═════ DATA SECTION

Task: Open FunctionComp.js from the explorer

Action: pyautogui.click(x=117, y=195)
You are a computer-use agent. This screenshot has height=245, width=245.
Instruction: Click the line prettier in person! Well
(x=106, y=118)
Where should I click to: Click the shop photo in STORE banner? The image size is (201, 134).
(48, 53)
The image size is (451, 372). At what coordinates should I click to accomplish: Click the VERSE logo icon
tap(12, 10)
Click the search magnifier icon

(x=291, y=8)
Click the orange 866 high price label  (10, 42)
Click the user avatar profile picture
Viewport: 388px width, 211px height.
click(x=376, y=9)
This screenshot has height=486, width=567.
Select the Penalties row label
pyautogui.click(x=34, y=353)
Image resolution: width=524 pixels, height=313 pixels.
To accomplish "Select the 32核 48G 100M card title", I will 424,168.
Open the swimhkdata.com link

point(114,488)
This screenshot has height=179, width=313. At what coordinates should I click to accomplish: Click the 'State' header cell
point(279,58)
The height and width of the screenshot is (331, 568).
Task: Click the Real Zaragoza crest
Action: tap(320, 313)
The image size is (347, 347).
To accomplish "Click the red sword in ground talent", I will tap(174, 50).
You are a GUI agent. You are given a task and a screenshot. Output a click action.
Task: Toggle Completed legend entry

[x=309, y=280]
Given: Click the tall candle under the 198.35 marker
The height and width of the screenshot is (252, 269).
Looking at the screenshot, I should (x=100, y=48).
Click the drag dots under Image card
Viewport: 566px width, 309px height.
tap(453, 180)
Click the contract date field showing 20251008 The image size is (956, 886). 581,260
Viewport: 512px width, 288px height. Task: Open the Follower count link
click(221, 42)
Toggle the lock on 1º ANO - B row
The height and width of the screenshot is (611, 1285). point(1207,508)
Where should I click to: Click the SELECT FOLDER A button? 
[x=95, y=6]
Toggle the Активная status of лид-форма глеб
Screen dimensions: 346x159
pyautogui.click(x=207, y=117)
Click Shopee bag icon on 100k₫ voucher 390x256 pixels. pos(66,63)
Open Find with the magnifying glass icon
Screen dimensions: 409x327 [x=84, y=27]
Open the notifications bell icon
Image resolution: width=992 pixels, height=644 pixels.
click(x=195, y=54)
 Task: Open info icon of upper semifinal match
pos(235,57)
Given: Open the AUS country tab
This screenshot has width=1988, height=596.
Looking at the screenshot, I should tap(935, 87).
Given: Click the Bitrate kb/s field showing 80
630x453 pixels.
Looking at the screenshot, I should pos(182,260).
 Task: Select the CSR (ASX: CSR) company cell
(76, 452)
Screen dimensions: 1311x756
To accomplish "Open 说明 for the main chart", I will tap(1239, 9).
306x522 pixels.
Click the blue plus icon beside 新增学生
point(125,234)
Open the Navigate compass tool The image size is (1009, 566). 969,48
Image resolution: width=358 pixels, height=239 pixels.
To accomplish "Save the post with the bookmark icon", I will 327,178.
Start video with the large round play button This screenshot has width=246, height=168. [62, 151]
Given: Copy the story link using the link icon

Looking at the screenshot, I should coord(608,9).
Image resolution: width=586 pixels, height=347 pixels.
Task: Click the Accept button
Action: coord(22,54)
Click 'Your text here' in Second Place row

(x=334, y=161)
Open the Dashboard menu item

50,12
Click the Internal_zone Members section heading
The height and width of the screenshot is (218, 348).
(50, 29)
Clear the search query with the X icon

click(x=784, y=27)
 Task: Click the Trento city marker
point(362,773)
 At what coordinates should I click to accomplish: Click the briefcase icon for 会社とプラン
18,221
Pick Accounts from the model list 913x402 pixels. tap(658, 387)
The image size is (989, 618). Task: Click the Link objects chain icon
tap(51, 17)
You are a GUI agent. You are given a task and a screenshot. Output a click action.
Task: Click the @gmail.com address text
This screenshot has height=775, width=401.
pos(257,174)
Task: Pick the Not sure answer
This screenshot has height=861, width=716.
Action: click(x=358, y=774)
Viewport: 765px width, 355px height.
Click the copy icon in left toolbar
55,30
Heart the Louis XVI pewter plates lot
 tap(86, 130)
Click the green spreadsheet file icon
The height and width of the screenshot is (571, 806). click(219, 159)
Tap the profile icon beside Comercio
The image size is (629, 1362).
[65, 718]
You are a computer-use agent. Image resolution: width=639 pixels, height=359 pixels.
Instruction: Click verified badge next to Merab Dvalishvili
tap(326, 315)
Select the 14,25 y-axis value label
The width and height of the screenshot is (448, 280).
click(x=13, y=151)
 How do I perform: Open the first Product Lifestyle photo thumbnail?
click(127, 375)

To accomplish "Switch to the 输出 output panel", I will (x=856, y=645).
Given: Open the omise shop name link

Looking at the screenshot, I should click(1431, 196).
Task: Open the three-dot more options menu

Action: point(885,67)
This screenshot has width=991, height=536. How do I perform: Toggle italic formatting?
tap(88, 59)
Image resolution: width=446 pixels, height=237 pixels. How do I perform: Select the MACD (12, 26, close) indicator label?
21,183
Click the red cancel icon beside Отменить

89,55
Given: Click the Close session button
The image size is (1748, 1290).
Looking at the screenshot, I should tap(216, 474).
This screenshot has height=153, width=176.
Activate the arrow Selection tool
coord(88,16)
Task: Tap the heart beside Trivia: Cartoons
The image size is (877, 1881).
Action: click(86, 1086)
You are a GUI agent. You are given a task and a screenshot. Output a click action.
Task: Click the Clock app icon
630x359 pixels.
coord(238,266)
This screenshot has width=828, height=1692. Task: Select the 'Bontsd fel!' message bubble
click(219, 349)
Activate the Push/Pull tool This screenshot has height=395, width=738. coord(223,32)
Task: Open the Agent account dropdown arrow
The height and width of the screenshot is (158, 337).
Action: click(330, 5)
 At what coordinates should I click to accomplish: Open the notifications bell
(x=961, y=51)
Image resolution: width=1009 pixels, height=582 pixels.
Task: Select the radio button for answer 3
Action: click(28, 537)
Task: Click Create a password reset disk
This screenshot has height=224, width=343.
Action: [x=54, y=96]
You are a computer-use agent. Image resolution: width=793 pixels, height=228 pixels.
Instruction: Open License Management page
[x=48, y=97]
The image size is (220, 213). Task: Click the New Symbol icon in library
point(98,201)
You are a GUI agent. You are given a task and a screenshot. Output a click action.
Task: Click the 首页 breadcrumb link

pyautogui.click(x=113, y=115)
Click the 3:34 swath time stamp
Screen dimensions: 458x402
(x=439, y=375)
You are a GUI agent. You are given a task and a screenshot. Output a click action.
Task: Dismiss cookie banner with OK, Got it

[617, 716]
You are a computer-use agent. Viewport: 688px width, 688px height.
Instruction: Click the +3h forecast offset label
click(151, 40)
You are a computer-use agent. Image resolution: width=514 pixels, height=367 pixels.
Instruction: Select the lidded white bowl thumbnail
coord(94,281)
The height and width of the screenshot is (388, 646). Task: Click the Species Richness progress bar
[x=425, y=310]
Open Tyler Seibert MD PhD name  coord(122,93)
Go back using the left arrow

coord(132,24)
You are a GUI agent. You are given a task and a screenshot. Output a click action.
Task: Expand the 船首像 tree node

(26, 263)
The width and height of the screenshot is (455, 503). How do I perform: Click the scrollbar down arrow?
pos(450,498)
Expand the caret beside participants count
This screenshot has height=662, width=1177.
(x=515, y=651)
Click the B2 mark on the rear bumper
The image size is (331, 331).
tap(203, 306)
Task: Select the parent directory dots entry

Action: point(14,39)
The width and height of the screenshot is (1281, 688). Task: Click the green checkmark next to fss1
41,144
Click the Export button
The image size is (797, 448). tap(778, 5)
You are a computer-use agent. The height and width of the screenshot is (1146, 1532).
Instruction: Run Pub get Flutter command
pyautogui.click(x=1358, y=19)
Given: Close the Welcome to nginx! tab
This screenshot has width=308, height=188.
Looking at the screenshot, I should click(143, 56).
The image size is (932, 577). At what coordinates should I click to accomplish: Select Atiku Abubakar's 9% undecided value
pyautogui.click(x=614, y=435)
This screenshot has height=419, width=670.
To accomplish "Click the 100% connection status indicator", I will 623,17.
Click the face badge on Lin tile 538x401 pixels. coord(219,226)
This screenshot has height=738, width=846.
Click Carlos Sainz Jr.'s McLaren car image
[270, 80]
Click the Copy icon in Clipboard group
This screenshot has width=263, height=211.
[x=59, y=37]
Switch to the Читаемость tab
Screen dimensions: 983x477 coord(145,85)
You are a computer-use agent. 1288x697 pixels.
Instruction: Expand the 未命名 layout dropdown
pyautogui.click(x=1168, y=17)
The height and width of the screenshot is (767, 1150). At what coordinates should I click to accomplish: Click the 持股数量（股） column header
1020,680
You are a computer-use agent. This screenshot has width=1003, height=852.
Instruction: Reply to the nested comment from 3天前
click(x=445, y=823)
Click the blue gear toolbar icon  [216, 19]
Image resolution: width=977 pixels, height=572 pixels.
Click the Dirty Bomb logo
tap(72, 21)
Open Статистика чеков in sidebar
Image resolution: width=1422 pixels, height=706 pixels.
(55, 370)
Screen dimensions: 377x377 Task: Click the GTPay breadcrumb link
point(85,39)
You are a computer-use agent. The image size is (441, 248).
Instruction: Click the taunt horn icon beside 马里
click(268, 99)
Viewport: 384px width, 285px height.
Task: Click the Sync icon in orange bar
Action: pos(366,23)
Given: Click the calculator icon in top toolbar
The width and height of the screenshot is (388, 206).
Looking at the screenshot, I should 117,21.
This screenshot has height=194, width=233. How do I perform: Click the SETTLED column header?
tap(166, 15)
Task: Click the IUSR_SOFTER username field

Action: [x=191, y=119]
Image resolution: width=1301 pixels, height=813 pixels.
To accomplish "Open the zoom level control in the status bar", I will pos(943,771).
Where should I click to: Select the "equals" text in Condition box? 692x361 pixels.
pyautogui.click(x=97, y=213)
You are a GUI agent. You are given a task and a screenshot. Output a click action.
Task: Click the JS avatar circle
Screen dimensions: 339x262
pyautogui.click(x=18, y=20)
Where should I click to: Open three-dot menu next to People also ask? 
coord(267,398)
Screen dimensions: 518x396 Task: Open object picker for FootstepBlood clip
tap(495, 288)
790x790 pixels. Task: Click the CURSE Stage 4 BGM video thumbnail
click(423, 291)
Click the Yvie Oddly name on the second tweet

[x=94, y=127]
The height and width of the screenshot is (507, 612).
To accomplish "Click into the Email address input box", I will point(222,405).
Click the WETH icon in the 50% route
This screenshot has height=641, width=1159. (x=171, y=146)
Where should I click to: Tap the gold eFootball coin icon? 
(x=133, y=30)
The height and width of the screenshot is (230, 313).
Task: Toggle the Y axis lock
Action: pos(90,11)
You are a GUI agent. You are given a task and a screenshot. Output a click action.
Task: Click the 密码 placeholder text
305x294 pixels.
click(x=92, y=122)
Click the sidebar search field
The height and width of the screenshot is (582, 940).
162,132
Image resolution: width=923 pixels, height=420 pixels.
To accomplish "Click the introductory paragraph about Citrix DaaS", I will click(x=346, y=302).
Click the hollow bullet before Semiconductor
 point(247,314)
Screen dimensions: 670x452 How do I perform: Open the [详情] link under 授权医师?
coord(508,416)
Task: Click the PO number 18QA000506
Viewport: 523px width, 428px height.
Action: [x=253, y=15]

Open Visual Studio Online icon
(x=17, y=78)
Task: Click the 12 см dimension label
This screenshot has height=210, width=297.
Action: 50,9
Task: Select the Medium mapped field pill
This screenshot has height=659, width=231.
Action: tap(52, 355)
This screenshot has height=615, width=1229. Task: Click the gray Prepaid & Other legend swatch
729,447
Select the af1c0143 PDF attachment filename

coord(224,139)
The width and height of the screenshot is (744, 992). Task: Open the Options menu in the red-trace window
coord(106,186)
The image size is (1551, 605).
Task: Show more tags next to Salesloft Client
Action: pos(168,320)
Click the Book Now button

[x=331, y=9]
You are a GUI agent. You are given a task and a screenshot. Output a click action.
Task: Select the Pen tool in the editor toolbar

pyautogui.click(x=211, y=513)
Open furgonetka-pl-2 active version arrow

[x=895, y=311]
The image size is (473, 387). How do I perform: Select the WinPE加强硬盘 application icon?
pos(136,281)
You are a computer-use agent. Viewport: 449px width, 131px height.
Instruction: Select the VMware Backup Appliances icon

══════════

**ASSIGNMENT**
The range runs from the line above containing "Open Статистика чеков in sidebar" to the line containing "You are a computer-use agent. The image", inclusive. Restate those lines word for word and no others.

**SOLVED EXERCISE**
Open Статистика чеков in sidebar
Image resolution: width=1422 pixels, height=706 pixels.
(55, 370)
Screen dimensions: 377x377 Task: Click the GTPay breadcrumb link
point(85,39)
You are a computer-use agent. The image size is (441, 248).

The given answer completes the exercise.